STATED EXERCISE 1:
According to the post on regular expression wildcards, what must a star be paired with so that it means "get everything"?
STATED EXERCISE 2:
Extend the post on regular expression wildcards by writing what comes next after its final sentence.

EXTRACT TO READ:
******************************
The star tells us to match zero, one or more than one instances of the expression before it. So it can match a string which doesn’t include great, in which case we just have grand, and of course, we always have the end of the expression, which will either be mother or father. So we might match to grandmother or grandfather. It can match a string which includes great just once, in which case we have great grand mother OR great grandfather. And it can match a string which includes great more than once, so we might end up with great great great great grandmother OR great great grandfather.

So there you have it, all your ancestors with just one Regular Expression.

If you didn’t understand any of that, please send me email, steif -at- lunametrics.com. (I am always disappointed that no one ever comments on RegEx posts.)

Robbin
LunaMetrics

Regular Expressions Part XI: Real Wildcards .*

Monday, November 20th, 2006

Now we are (I am) ready for a Google Analytics Regular Expression that is truly a wildcard .*

Months ago, I wrote a blog post about Regular Expressions Wildcards for Google Analytics. But when I went back to it, it was only semi-intelligible, so I deleted it and created all the Regular Expression building blocks first. If you like, you can read all ten of them:

… you can read all of them, stretching out over a year:

Backslashes \
Dots .
Carats ^
Dollars signs $
Question marks ?
Pipes |
Parentheses ()
Square brackets []and dashes -
Plus signs +
Stars *
Regular Expressions for Google Analytics: Now let’s Practice
Bad Greed
RegEx and Good Greed
Intro to RegEx
{Braces}
Minimal Matching
Lookahead

Now that you (or perhaps more correctly, I) understand the building blocks, let’s talk about how to create real wildcards.

Most of us are familiar with a star as a wildcard, outside of Regular Expressions. We can search for all our .jpg files on our computer with this: *.jpg, which to us means “get everything.jpg.” However, with Regular Expressions, a star only means repeat the last character zero times or once or more than once. In order to make it mean “get everything,” you have to pair it with a dot, like so: .*

Why? Because, a dot means get any character. A star means, repeat the last character zero times or once or more than once. So the combination means, repeat any characters as often as you like, i.e. get everything.
******************************
DATASET SECTION:
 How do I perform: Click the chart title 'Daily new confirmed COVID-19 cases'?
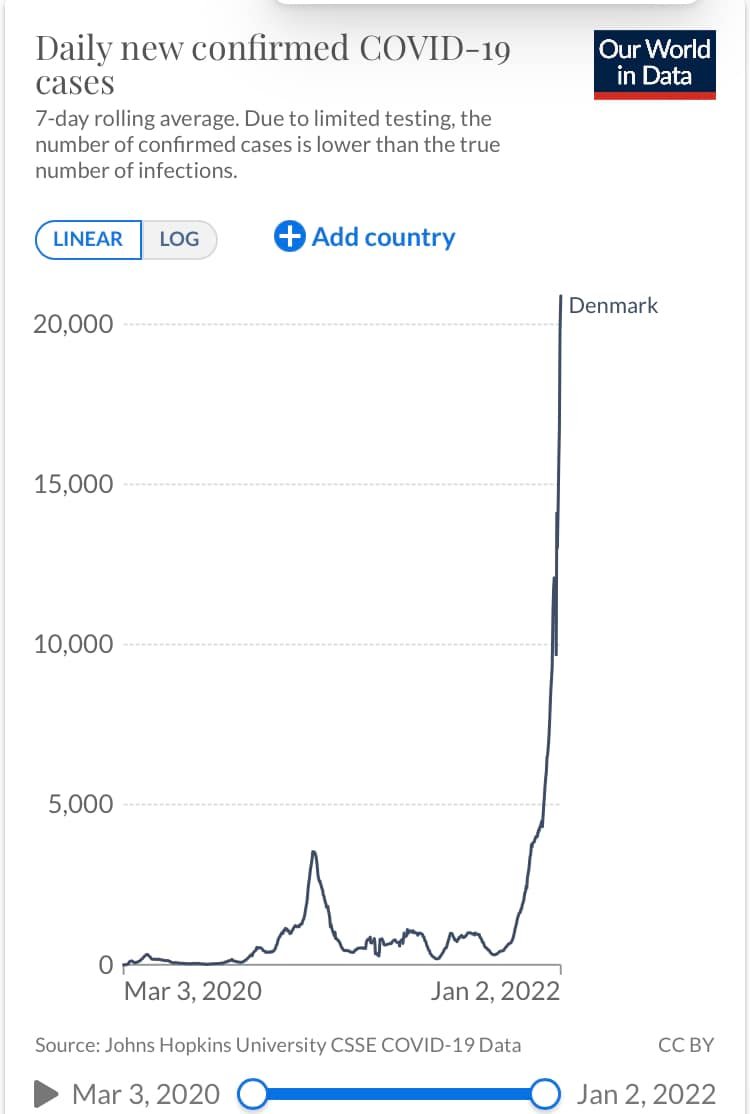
******************************
TASK OUTPUT 1:
A dot, written as .*

TASK OUTPUT 2:
If we wanted to get every occurance of a jpg file, we would do it with a RegEx that looked like this:
.*\.jpg

For those of you who are scratching your head instead of nodding your heads, here is why: .* tells Google Analytics to match everything (as described above). The next part of the expression \. tells GA to then match a real dot. This is because dots are usually wildcards in their own right, but using a backslash turns them into ordinary dots. The last three characters, jpg, tells GA to match the letters jpg. So we get end up with “everything.jpg,” which was just what we wanted.

Robbin
LunaMetrics

Many thanks to Justin and his awesome RegEx Tool (which doesn’t require a download.) Postscript: And of course, thanks to Steve, who taught me Regular Expressions from the beginning and found an error in this original post.

Regular Expressions Part X: Stars *

Wednesday, November 15th, 2006

This is Part X of the long long series I have been doing on Regular Expressions (RegEx) for Google Analytics. It is the last one I will do that explains what Google says vs. what they mean.

When it comes to stars (or call them asterisks if you like), Google Analytic says this:

* Match zero or more of the previous items

Perfectly reasonable, if you know how to create a list of previous items. If you already read Post IX, use of the plus sign in RegEx, this will be easy, and if not, I’ll try to make it easy.

If the only special character you are using is the star *, then the previous item is defined as the previous character. For example, let’s say that my company has five digit part numbers, and I want to know how many people are searching for part number 34. The problem I have are all those leading zeros - technically, the part number is PN00034. So I could use the little Google Analytics filter box in my search report with a RegEx like this: PN0*34. That will bring me back all the searches for PN034 and PN0034 and PN00034 and PN00000034 and for that matter, PN34, since using the star means that the previous item doesn’t need to be in the search — zero or more of the previous items, it says.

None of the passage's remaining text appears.